Fig. 7. Conventional MRI, transcriptomic, and genotypic characterization of NE region phenotypes.

a Unsupervised hierarchical clustering of the 158 multiregional glioma samples; rows are the 2826 most variable genes. b Pie charts show the frequencies of pathway-based classifications of MRI CE samples (top) and MRI NE samples of unsupervised cluster 1 and 2, respectively (bottom). c Correlations between the genotypic and euclidean distance of paired samples with the same pathway-based classification. d Genetic distance of CE samples to NE samples of each pathway-based classification (n = 94 biopsy samples). Boxplots represent data minimum, 25th percentile, 50th percentile, 75th percentile, and maximum. The p-values are indicated above each comparison in the figure. e Private, shared, and truncal alterations in individual samples in the NE region classified as each pathway-based subtype (from left to right: glycolytic/plurimetabolic, mitochondrial, neuronal, and proliferative/progenitor), with the average of private, shared, and truncal mutations for each pathway-based classification displayed to the right. f The proportion of truncal mutations vs. non-truncal (private and shared) mutations in samples of NEU subtype was significantly different than the proportion of truncal mutations vs. non-truncal mutations in the other subtypes (one-tailed Fisher’s exact test p = 6.13e−27). g Box and whisker plots show the absolute number of total (left) and private (right) mutations in each pathway-based classification and the distribution of mutational burden across samples (n = 51 biopsy samples). Boxplots represent data 25th percentile, 50th percentile, and 75th percentile. The upper whisker extends from the upper hinge to the largest value no further than 1.5X IQR (inter-quartile range, or distance between the first and third quartiles) and the lower whisker extends from the lower hinge to the smallest value at most 1.5X IQR. c, d, e, g Source data are provided as a Source data file.
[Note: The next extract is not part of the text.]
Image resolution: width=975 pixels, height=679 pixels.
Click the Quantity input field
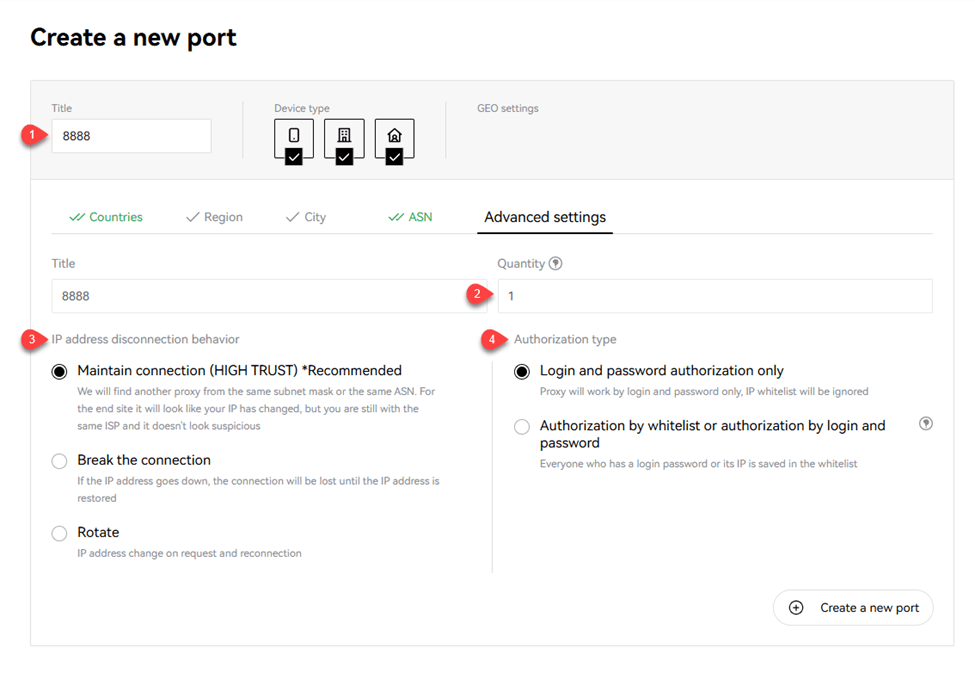[714, 296]
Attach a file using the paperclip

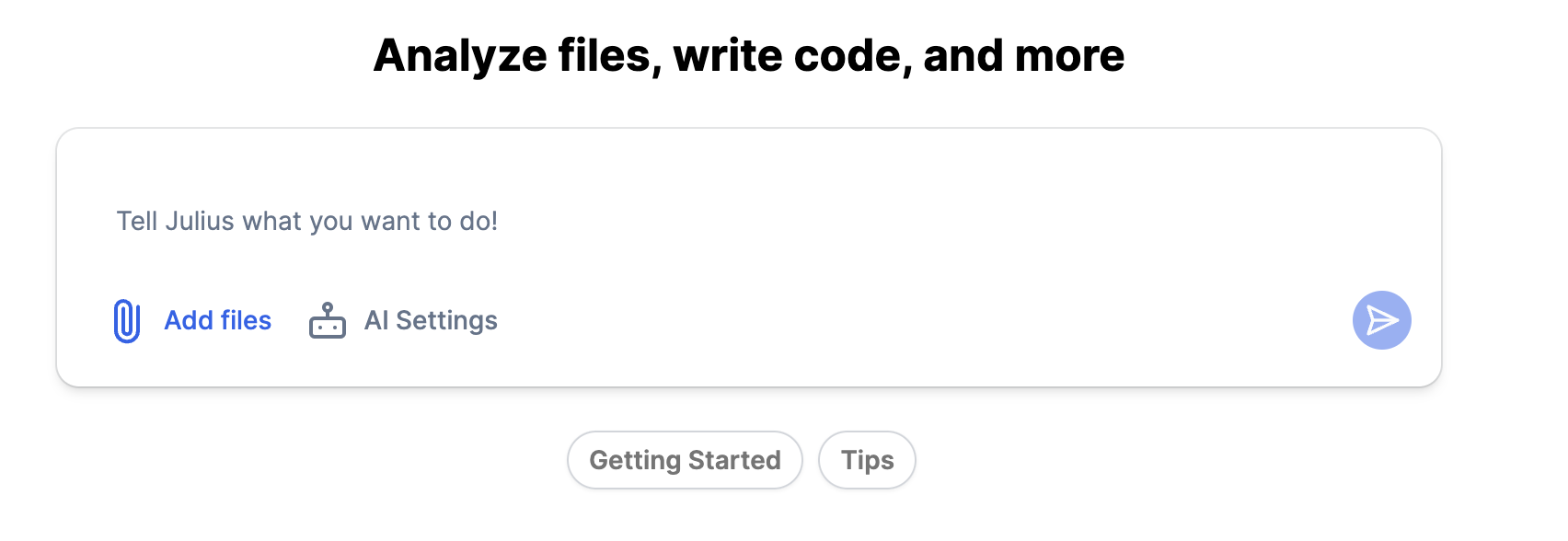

Fig. 8. Associations between imaging variables and pathway-based signatures with subsequent phenotypic modeling.

a Transcriptomic pathway enrichment analysis for samples binned as high vs low for each image feature. Gene Set Enrichment Analysis (GSEA, Kolmogorov–Smirnov-like test as implemented in clusterProfiler1) of supervised differential analysis (Mann–Whitney–Wilcox test) among samples labeled as high vs low for each image feature. Size of the dot represents the adjusted p-value of significant enriched GO BP terms (Benjamini-Hochberg adjustment); color of the dots represents the Normalized Enrichment Score (NES) of the terms. b, c Scatter plots showing significant correlations between T1 + C and NEU (b) or PPR (c) signatures across all samples. d, e Scatter plots showing significant correlations between nK2 and NEU (d) or GPM (e) in NE samples only (indicated by blue center on data points). b–e Statistical test: two sample correlation t-test. f, g Average R2*(t) curves for regions corresponding to a NEU (f) and GPM (g) sample. R2*(t) is used to derive nK2. h, i 3D renderings demonstrating conditions illustrative of homogenous uniform cell sizes (h) with 0% coefficient of variation and heterogenous mixed cell sizes (i) with 6.5% coefficient of variation. b–i Source data are provided as a Source data file.